While begging’s may be humble, the career of an announcer can take them to some rather rad places.

Take Tim Warwood for example. In 1999, began announcing at a snowboard jam in Manchester. By 2014, along with his co-presenter/partner in crime Ed Leigh, Tim was arguably the biggest non-competing star to emerge from the Winter Olympics.

Cons

Announcers will get abuse. Not possibly. Not maybe. They will. Whether it’s stumbling over their words, not keeping up with the action or – the ultimate sin – calling a trick wrong, the stick will come.

And the bigger they make it, the bigger this shit storm! Our pals Ed and Tim were the subject of a media backlash following Sochi, just for being excited when Jenny Jones stomped her medal winning run.

“Days are spent with friends, drinking coffee, and occasionally writing”

3) Board Shop worker

Those poor souls with fixed smiles, whose ‘Happy To Help’ badge seems like a challenge customers.

The average day for a worker at an action sports shop goes as follows: Customer asks for advice. Customer ignores advice. Customer buys something flashy designed for pros. Flashy thing is unsuitable. Customer brings it back complaining of bad service.

BE NICE TO TO THIS MAN
BE NICE TO TO THIS MAN

Pros

Outside of the pros, the retail workers get their hands on the newest equipment before just about anybody else.

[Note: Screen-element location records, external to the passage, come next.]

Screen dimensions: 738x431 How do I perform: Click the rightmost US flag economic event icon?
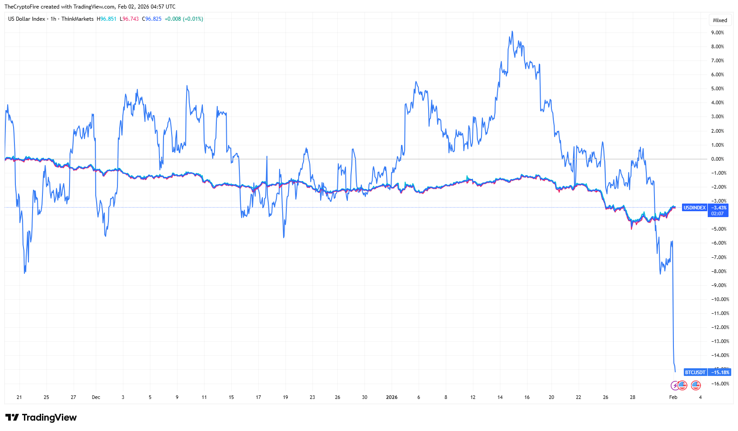pos(696,385)
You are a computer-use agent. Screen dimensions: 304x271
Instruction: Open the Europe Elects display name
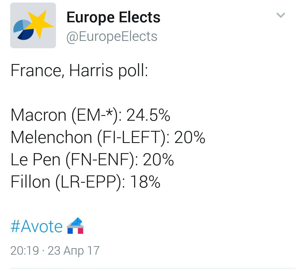113,17
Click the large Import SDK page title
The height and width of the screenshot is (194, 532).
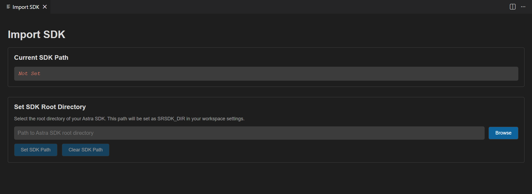click(x=36, y=35)
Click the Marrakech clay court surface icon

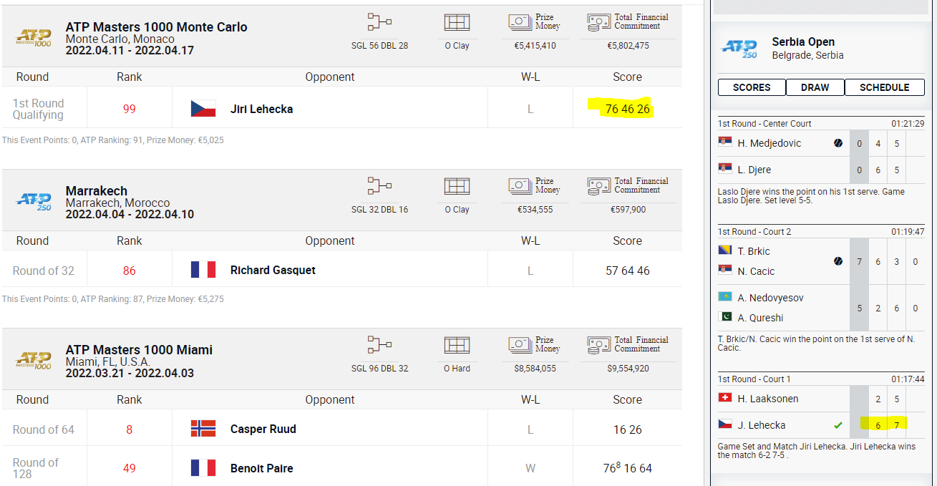[457, 187]
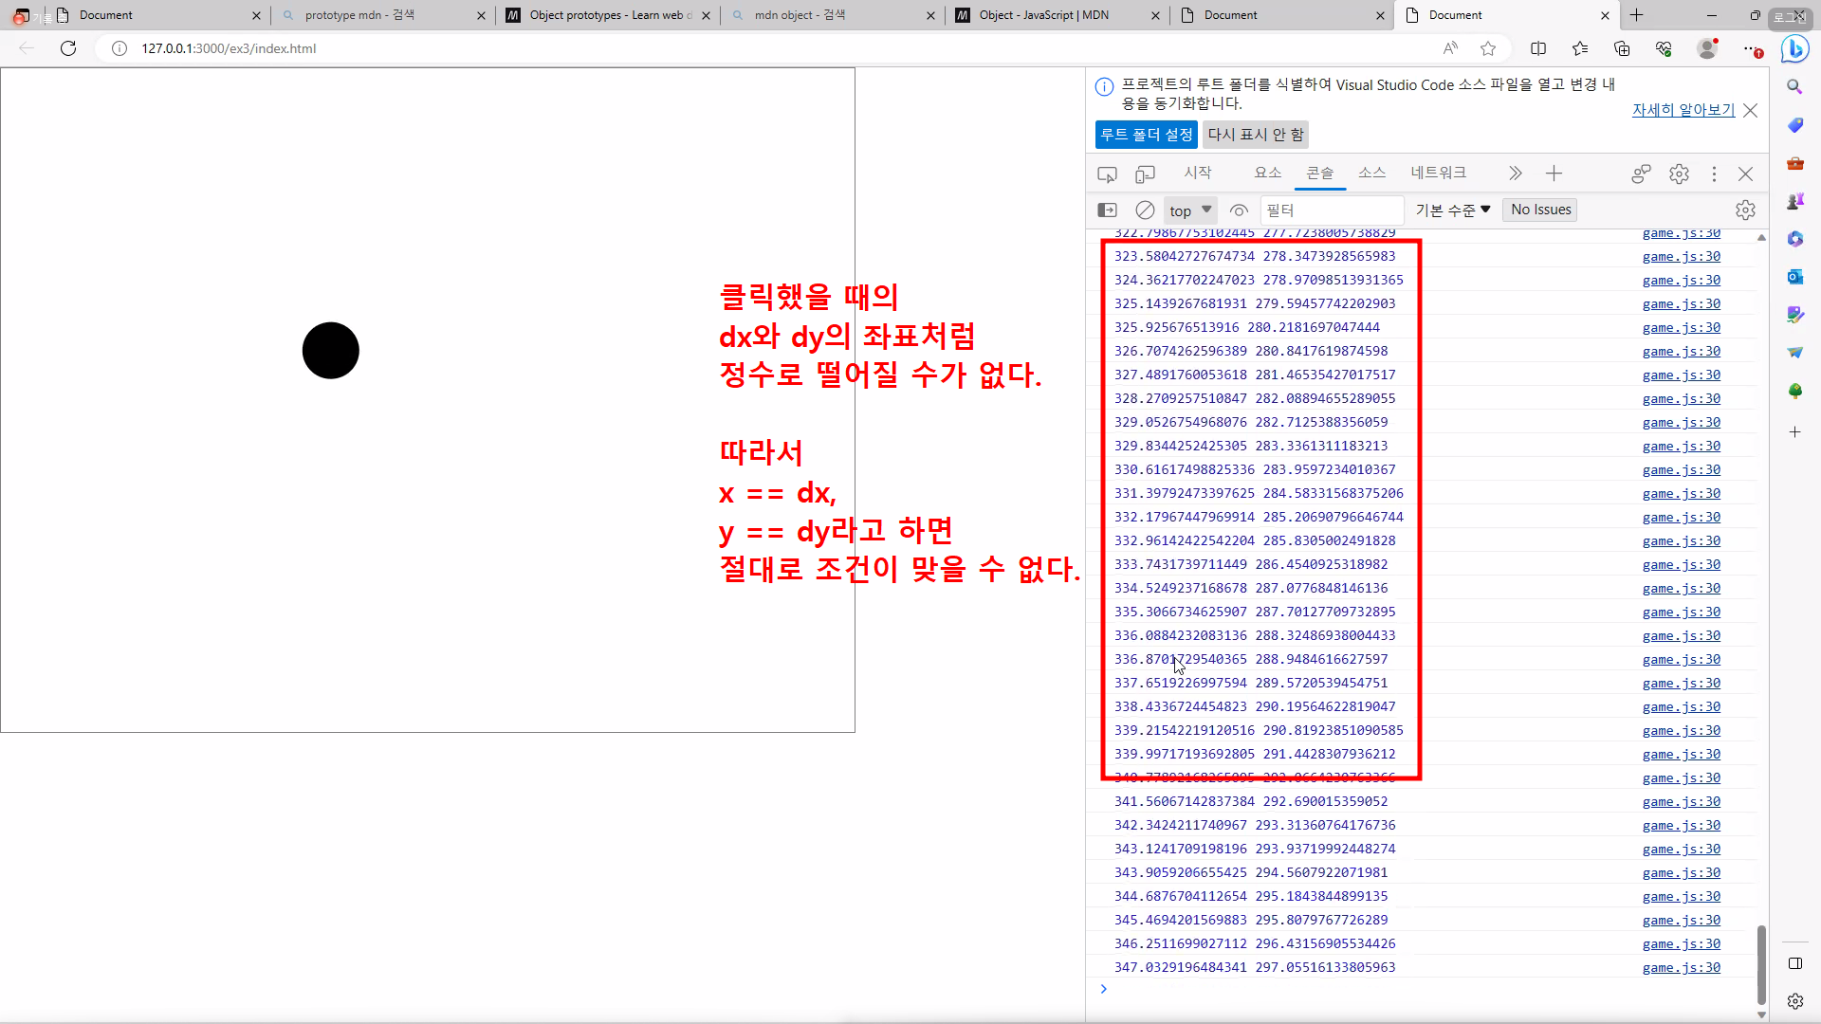Open DevTools settings gear in tab bar
The width and height of the screenshot is (1821, 1024).
pos(1679,174)
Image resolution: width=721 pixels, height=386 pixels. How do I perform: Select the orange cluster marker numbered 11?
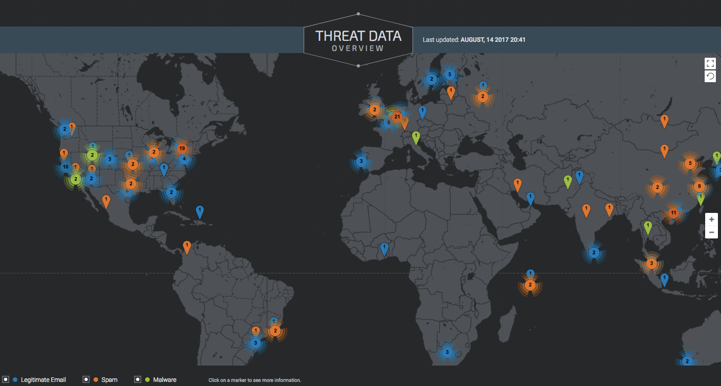tap(673, 213)
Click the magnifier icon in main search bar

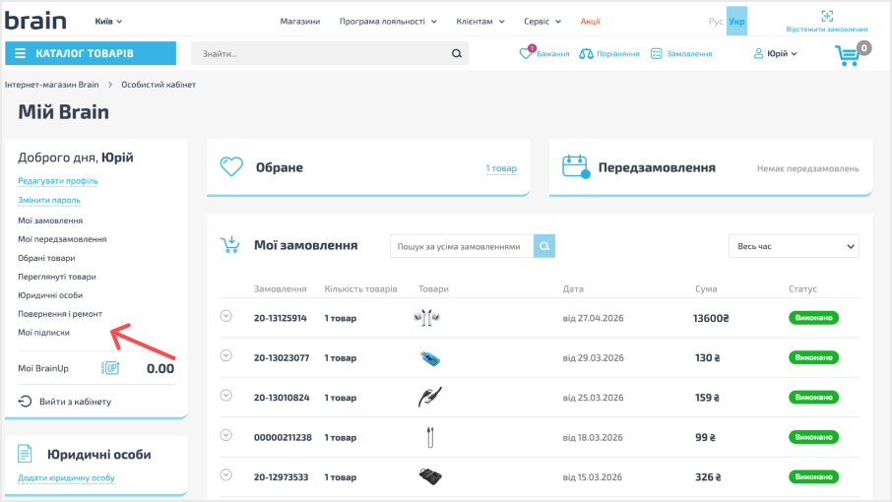coord(457,53)
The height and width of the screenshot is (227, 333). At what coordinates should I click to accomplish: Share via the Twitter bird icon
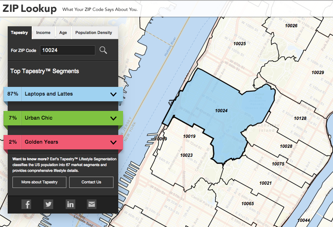(x=48, y=204)
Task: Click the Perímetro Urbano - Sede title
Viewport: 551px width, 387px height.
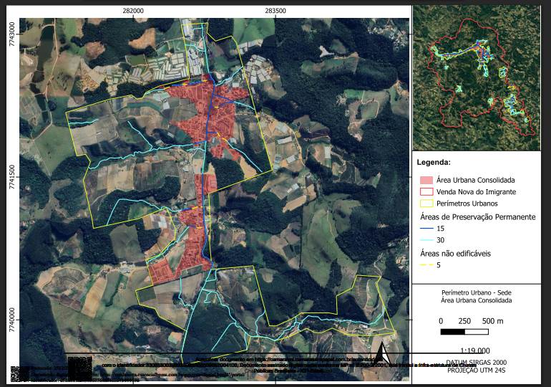Action: tap(476, 292)
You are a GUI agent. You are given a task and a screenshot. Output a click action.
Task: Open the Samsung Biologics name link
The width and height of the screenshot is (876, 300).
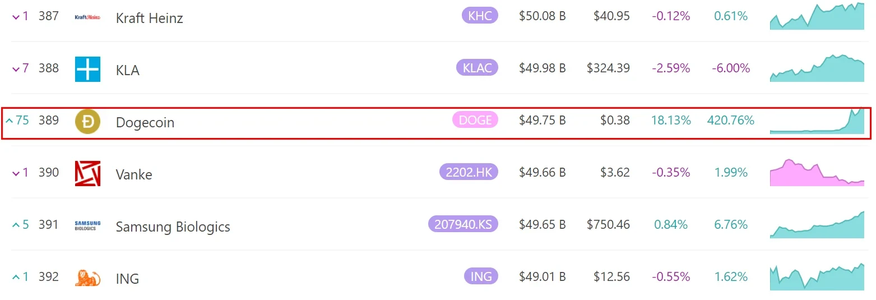(x=173, y=227)
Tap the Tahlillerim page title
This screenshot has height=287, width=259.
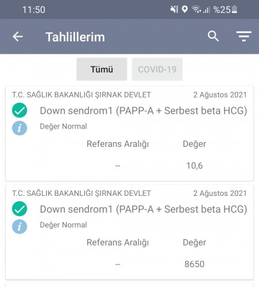(75, 37)
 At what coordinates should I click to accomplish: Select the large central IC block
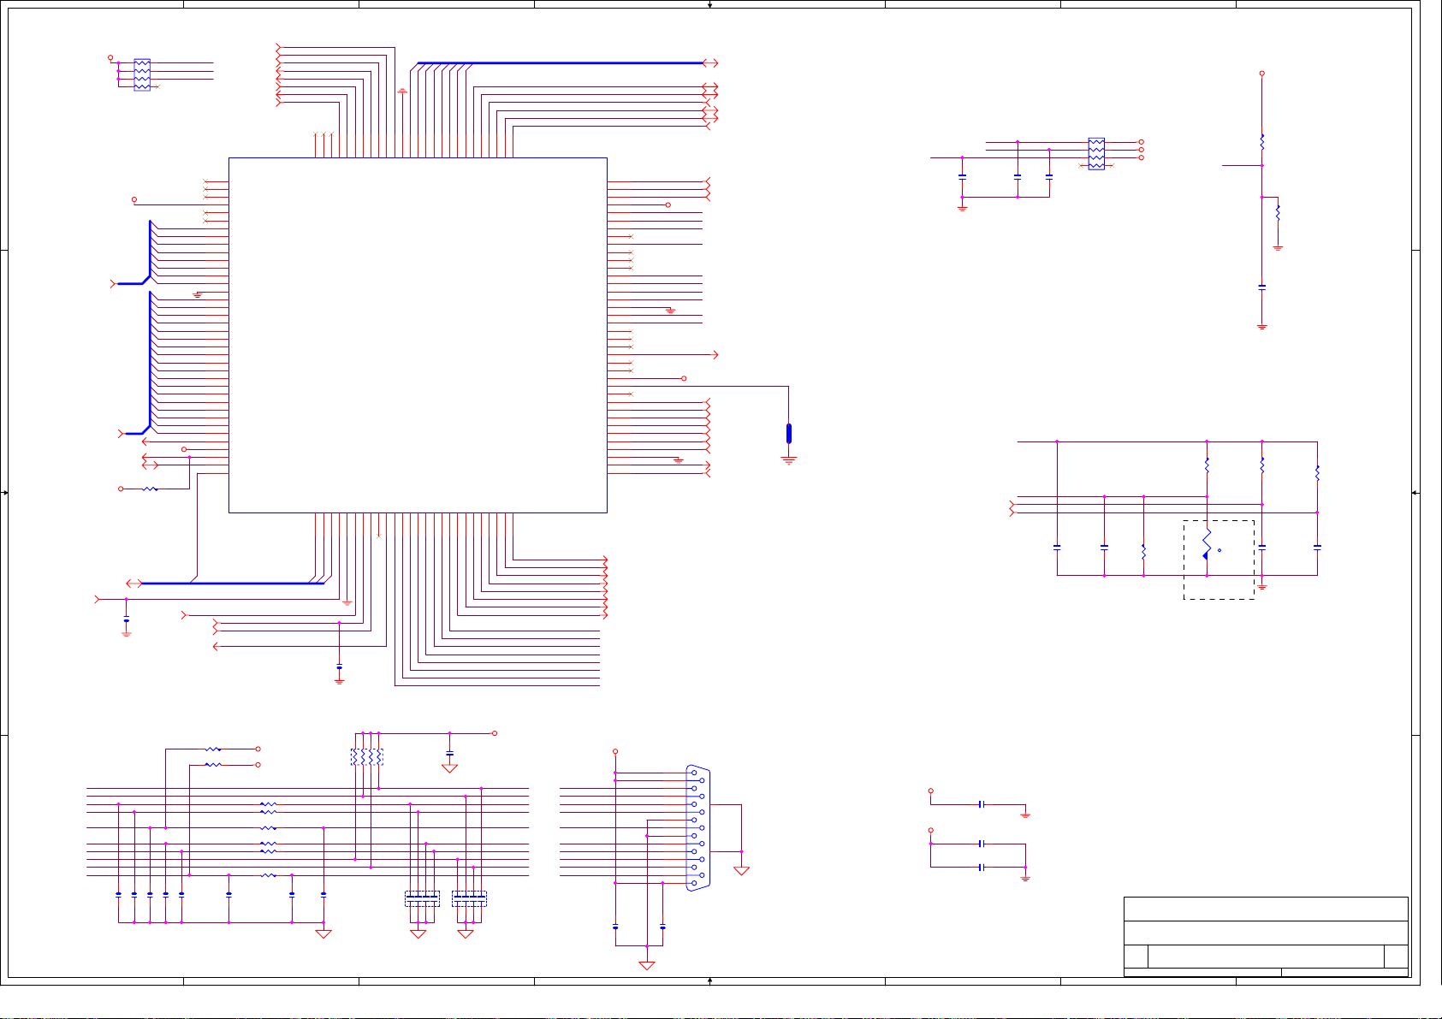[418, 335]
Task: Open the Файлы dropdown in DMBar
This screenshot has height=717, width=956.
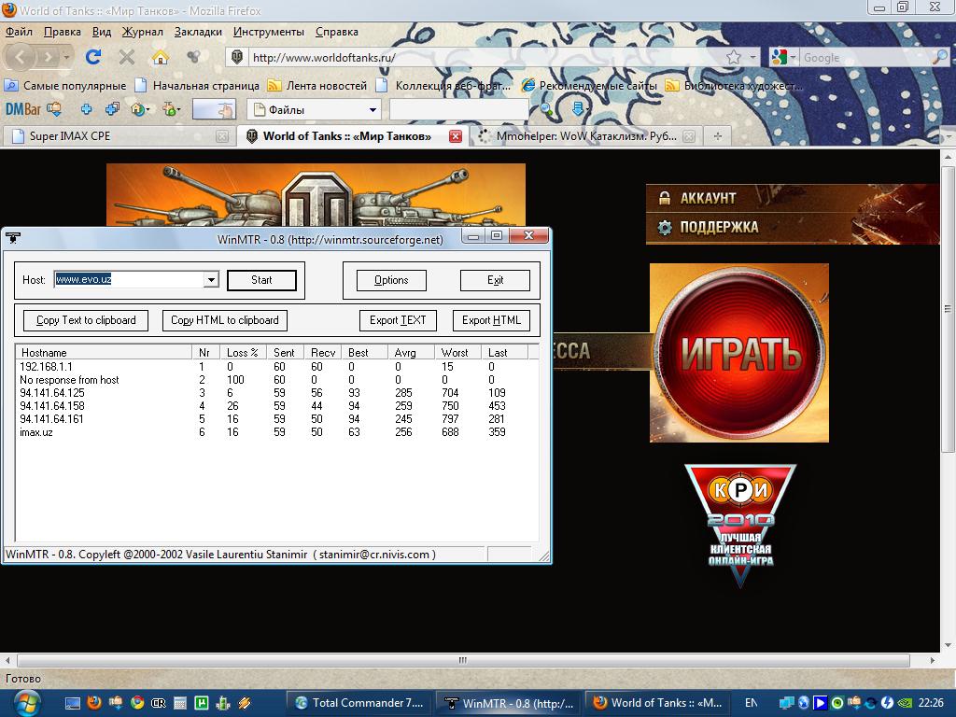Action: tap(373, 110)
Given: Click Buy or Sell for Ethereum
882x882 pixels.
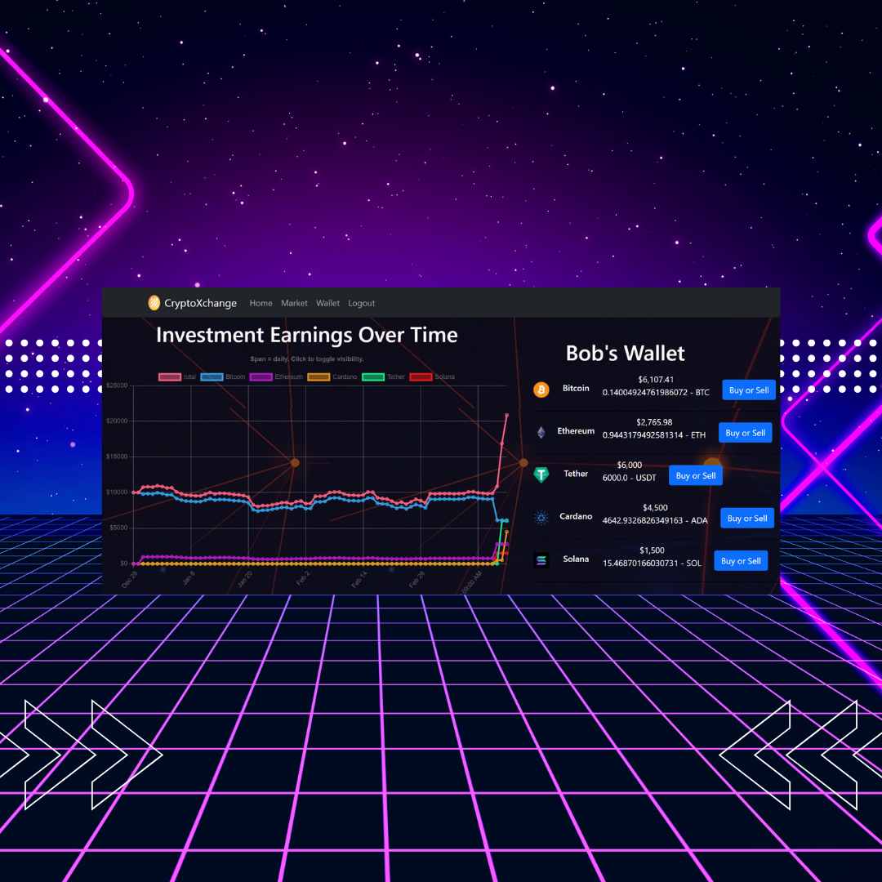Looking at the screenshot, I should 745,433.
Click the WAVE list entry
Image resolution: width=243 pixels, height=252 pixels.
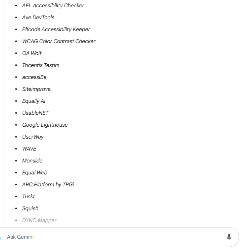[x=29, y=149]
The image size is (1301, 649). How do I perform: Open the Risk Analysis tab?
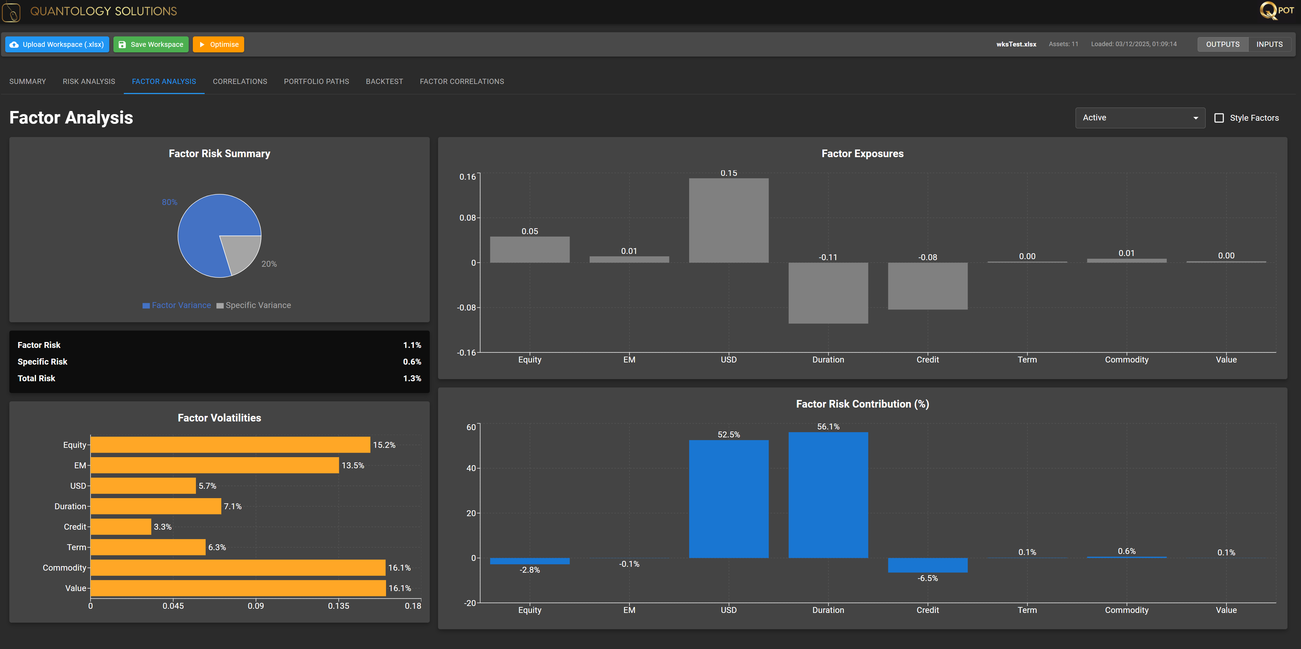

Those lucky enough to work in a store attached to a park, course or dome may even get in a few private laps before it opens.

Cons

Lowest on the action sports food chain . A retail workers life is full of false smiles, apologies, and stock-room melt-downs induced by the mistaken belief that the customer is always right even when the customer is an aching ball-bag. Here’s a tip for next time you’re in a shop: BE NICE!

“It’s a life of bleaching toilets, cooking meals, and mopping up vomit”

2) Chalet Host

Many an action sport relies on mountains. And where there are mountains, there are inevitably chalets. These quaint, rustic dwellings are often staffed by tired, hung-over, oversexed young reprobates called chalet hosts.

Pros

Not only do they  get free accommodation on the mountain, chalet hosts live with the best friends they didn’t know they had, while actually getting paid to be there. That’s like being  ¼ of a pro, right?

Cons

Wrong! For starters, only their parents call them chalet hosts. The rest of the world will know them as chalet bitches. It’s a life of bleaching toilets, making beds, mopping up little Toby’s four cheese vomit and running Lady Muck to the nearest town for a new fur coat.

This excellent blog tells it how it really is.

1) Journalist

Action Sports journalists are the people who work tirelessly, covering the hottest stories, making the world think with in-depth opinion pieces, and bringing action sports to life with a rich tapestry of words.

Either that or searching Youtube for Micro Scooter slams and researching stories via Wikipedia.

TRIPLE-SHOT ESPRESSO TO FAKIE
TRIPLE-SHOT ESPRESSO TO FAKIE

Pros

Days are spent hanging out with friends, drinking coffee, and occasionally writing while in a snazzy office where large TV screens show action sports films all day.

Or maybe it’s a work-from-home kinda day, where they skype friends, drink coffee, and occasionally write while in a makeshift office where small screens show action sports films all day.

Cons

Aside from your parents asking when you’re going to get a proper job, the life of an action sports journalist is one of missed connecting trains, rapidly approaching deadlines, and angry online reaction.

If you listen carefully, you can hear the world’s smallest violin, playing just for the journalists.